READING TEXT:
____
Aidan Zielske and Emma Redinger*

September 14, 2023

Case Spotlight: Cedant v. United States – The Eleventh Circuit’s Clarification of Expert Witness Report Requirements

The Eleventh Circuit’s decision in Cedant v. United States[1] brought renewed attention to a critical aspect of litigation: which experts must produce reports. In Cedant, the Eleventh Circuit clarified the contours of Federal Rule of Civil Procedure 26(a)(2) and what it means to be “retained or specifically employed to provide expert testimony” and, thus, who is required to prepare an extensive written report under the rule. The Eleventh Circuit rejected the district court’s interpretation of Rule 26(a)(2) that any expert testifying about causation had to follow the Rule 26(a)(2)(B) requirements. Such an interpretation—according to Cedant—is textually incorrect and imposes excessive detail compared to what the alternative Rule 26(a)(2)(C) disclosures require.
____
PROVIDED MATERIAL:

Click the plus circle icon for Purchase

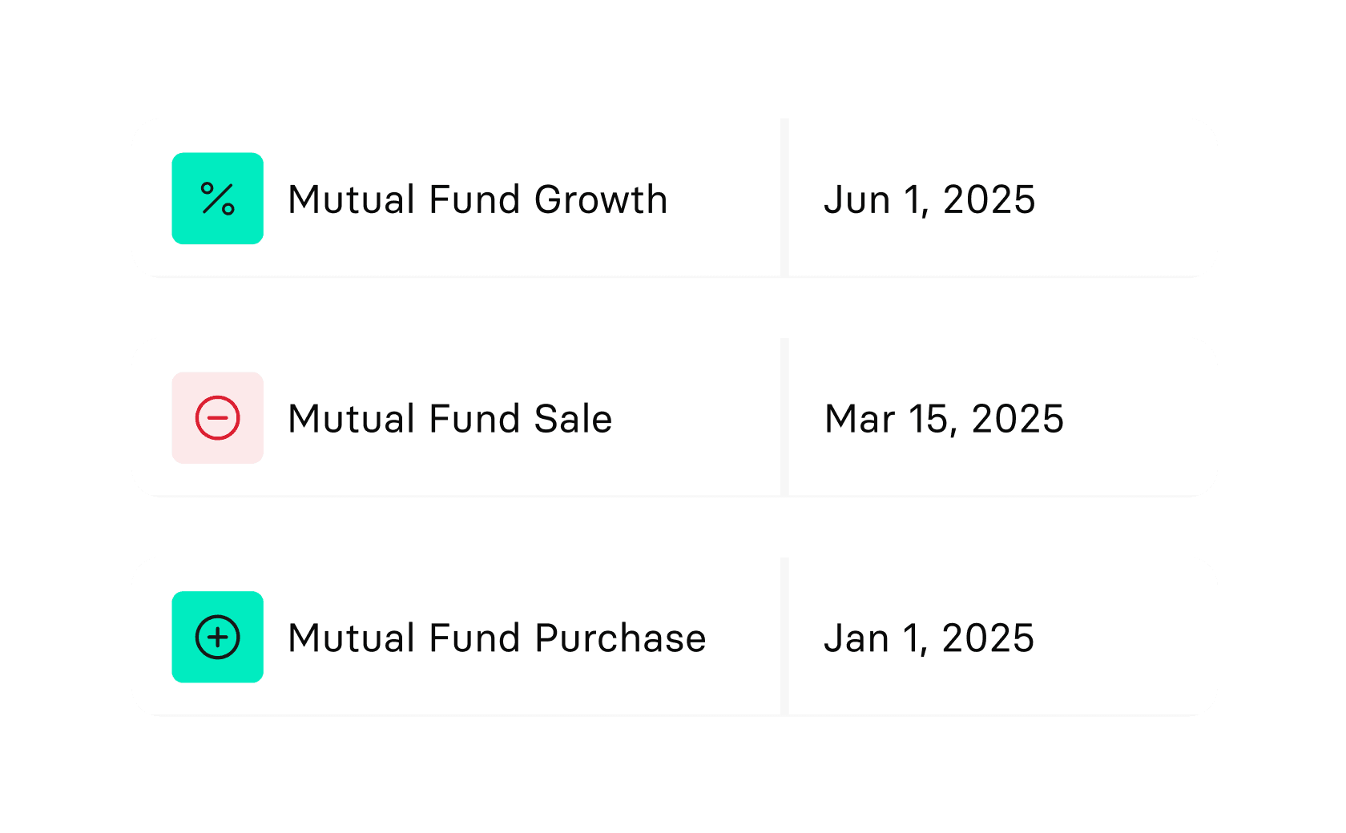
____
EXERCISE GOAL:
From the Cedant case spotlight above, reproduce the passage that opens with "Case Spotlight: Cedant" and closes with "26(a)(2)(C) disclosures require.".

WORKED ANSWER:
Case Spotlight: Cedant v. United States – The Eleventh Circuit’s Clarification of Expert Witness Report Requirements

The Eleventh Circuit’s decision in Cedant v. United States[1] brought renewed attention to a critical aspect of litigation: which experts must produce reports. In Cedant, the Eleventh Circuit clarified the contours of Federal Rule of Civil Procedure 26(a)(2) and what it means to be “retained or specifically employed to provide expert testimony” and, thus, who is required to prepare an extensive written report under the rule. The Eleventh Circuit rejected the district court’s interpretation of Rule 26(a)(2) that any expert testifying about causation had to follow the Rule 26(a)(2)(B) requirements. Such an interpretation—according to Cedant—is textually incorrect and imposes excessive detail compared to what the alternative Rule 26(a)(2)(C) disclosures require.